Prompt: In the entries that follow, the line with "Viewport: 581px width, 413px height." opens the range and the line with "Click the Edit issue text" closes it; repeat that range exactly, both lines included.

Raw data:
****************************************

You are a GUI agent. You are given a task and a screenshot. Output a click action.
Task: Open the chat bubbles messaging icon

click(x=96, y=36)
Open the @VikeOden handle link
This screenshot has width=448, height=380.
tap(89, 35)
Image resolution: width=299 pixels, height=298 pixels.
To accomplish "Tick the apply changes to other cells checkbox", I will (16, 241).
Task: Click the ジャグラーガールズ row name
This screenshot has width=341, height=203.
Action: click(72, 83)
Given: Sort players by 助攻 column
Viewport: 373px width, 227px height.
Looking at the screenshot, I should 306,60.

****************************************

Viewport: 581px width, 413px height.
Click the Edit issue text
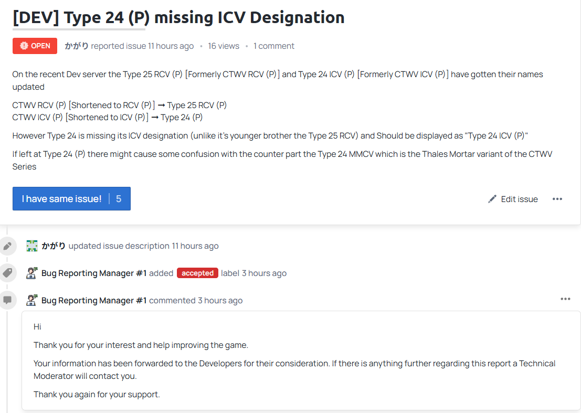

****************************************

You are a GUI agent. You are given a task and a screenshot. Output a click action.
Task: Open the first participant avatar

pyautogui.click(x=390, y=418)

****************************************

Output below:
Viewport: 581px width, 413px height.
Click the Edit issue text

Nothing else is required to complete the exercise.